Une conférence mondiale sur la prévention des catastrophes, au niveau des dirigeants, aura lieu à Kobe au Japon, du 18 au 22 janvier 2005.
Cette conférence vise à favoriser les échanges de vues spécialisés et à produire des changements et des résultats concrets, en lui fixant les objectifs suivants :
- Conclure l'examen de la Stratégie de Yokohama et du Plan d'action correspondant en vue de mettre à jour le cadre directeur pour la prévention des catastrophes au XXIe siècle.

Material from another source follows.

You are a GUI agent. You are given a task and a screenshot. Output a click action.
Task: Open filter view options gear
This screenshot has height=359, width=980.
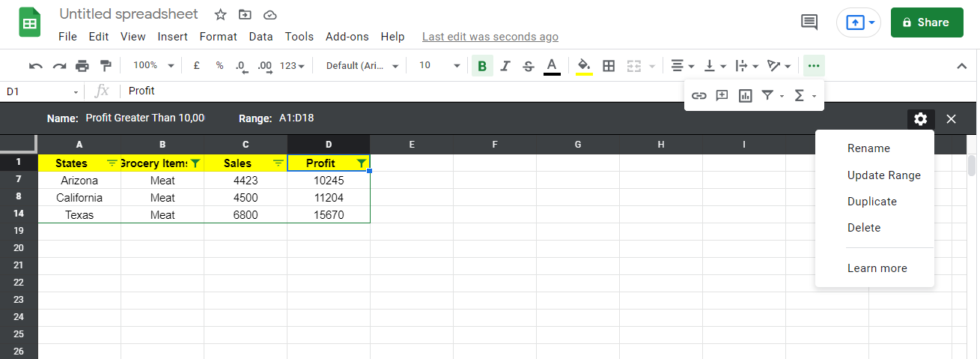[920, 118]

- Définir concrètement les activités à entreprendre et les ressources à mobiliser en vue d'assurer l'application des dispositions pertinentes du Plan de mise en oeuvre du Sommet mondial pour le développement durable.
- Mettre en commun les pratiques les plus efficaces et les enseignements tirés de l'expérience pour contribuer à la prévention des catastrophes dans le contexte de la réalisation d'un développement durable, et recenser les lacunes et les difficultés rencontrées.
- Mieux faire comprendre l'importance des politiques de prévention des catastrophes de manière à en faciliter et promouvoir la mise en œuvre.
- Faire en sorte que les informations ayant trait aux catastrophes naturelles soient plus fiables et que, dans toutes les régions, le public et les organismes de gestion des catastrophes aient davantage accès aux informations appropriées, comme indiqué dans les dispositions pertinentes du Plan de mise en oeuvre de Johannesburg.


Depuis 1990, l'Organisation des Nations-Unies (ONU) a proclamé le deuxième mercredi d'octobre, journée internationale pour la prévention des catastrophes naturelles dans le cadre de son programme nommé aujourd'hui stratégie internationale pour la prévention des catastrophes (SIPC).
Elle vise à rendre les populations plus résistantes face aux catastrophes en favorisant la prise de conscience de l'importance que revêt la prévention pour le développement durable, l'objectif étant de réduire l'impact humain, socioéconomique et écologique des risques naturels ainsi que des catastrophes technologiques et environnementales qui leur sont liées.
Son secrétariat permet d'assurer, dans le système des Nations Unies, la coordination des stratégies et des programmes de prévention des catastrophes naturelles.
Une équipe spéciale a été constituée, qui comprend des représentants des organismes des Nations Unies, des collectivités régionales, de la société civile et de différents secteurs d'activité. Plusieurs groupes de travail relèvent de cette équipe spéciale, l'un sur le climat et les catastrophes, présidé par l'OMM, un autre sur les systèmes d'alerte précoce, présidé par le PNUE, un autre sur les risques, la vulnérabilité et les conséquences, présidé par le PNUD et un autre enfin sur les feux de friche, présidé par le Centre mondial de surveillance des incendies.